Assim como no cenário global, o segmento de Character/Entertainment lidera com folga também no Brasil, respondendo por 42,5% das vendas de produtos licenciados no país, patamar até superior à média latino-americana, de 41,3%. Corporate Brands vem em segundo lugar, com 30,7% (ante 28,2% na região), e aqui, diferente do global, Sports dá seu lugar na 3ª posição para Fashion, com 13,2%.
Quando olhamos para esse cenário na América Latina como um todo, os números são diferentes, mas os colocados não. Character/Entertainment fica em primeiro com 41,3%, Corporate Brands em segundo com 28,2% e a categoria Fashion encerra o top 3 com 12,9%.
O dado mais chamativo e curioso da apresentação está nas categorias de produto que mais cresceram no país. Autopeças (Auto Parts) dispararam 72,8% no Brasil, bem acima da já expressiva alta de 43,3% observada no recorte regional da América Latina.
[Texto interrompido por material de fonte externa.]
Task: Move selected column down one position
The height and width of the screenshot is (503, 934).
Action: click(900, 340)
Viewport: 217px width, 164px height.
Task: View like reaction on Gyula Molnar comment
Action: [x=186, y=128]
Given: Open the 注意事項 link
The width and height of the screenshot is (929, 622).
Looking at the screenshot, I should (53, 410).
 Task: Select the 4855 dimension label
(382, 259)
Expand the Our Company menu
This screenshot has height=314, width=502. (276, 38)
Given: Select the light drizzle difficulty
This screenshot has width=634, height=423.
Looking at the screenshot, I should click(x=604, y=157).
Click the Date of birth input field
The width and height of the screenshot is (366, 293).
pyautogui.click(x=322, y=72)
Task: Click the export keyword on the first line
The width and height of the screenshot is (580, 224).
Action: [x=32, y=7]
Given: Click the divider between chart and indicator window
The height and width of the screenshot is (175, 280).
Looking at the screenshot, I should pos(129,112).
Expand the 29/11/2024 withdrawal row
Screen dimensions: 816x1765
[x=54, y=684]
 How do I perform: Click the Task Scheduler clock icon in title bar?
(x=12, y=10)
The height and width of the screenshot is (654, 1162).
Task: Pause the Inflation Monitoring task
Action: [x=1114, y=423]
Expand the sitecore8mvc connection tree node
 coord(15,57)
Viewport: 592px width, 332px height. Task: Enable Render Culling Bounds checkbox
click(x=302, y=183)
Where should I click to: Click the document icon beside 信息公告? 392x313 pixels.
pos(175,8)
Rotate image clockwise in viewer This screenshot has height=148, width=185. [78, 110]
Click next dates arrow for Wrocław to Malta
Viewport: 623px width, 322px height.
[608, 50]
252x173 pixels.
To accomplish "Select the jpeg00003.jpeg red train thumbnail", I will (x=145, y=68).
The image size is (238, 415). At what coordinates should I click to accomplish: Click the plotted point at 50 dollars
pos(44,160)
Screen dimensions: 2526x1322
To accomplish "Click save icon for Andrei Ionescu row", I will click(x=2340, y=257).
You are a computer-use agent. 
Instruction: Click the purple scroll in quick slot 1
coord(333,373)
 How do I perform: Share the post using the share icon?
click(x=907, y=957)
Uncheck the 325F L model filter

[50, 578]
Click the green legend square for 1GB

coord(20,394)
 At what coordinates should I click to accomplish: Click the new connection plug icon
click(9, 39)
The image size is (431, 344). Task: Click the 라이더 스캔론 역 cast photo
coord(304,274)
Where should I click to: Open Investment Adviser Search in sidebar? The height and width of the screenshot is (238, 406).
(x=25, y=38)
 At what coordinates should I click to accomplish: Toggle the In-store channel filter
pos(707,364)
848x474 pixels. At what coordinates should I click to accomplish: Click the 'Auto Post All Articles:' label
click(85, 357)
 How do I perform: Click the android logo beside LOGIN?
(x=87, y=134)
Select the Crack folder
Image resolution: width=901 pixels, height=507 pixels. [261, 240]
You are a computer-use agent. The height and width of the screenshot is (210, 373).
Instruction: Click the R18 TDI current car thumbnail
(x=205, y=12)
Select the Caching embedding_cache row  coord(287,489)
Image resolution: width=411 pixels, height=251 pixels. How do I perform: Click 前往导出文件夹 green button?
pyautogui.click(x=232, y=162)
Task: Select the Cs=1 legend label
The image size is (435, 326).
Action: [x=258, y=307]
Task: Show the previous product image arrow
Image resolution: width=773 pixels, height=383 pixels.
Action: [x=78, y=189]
Serviços, uma categoria que inclui desde imobiliárias até prestadoras diversas que vêm adotando estratégias de branding via licenciamento (como quando Ipiranga e Baw se uniram para homenagear a Stock Car) cresceram 40,3%, enquanto artigos para casa (Housewares) avançaram 39,6%.
Segundo Maura, o boom de autopeças e acessórios automotivos reflete um movimento comportamental mais amplo em que, com a população de grandes centros urbanos, e aqui ela citou São Paulo como exemplo direto, na mesma linha de cidades como Los Angeles, passando cada vez mais tempo dentro do carro no trânsito, cresce também a demanda por produtos licenciados voltados a esse universo. Já o avanço em Housewares e no recorte regional de Lawn/Garden/Tools/Hardware (+25,2% na América Latina) conecta-se a outra tendência apontada na palestra: o aumento do investimento das pessoas em suas próprias casas, incluindo jardim e reforma.
Em sua apresentação mostrando a força do licenciamento, a executiva também destacou que o Brasil é visto pelo mercado internacional como referência em inovação, design e força de propriedade intelectual própria. Essa nossa força em particular, segundo ela, deve seguir atraindo atenção de licenciantes e licenciados globais para o país nos próximos anos.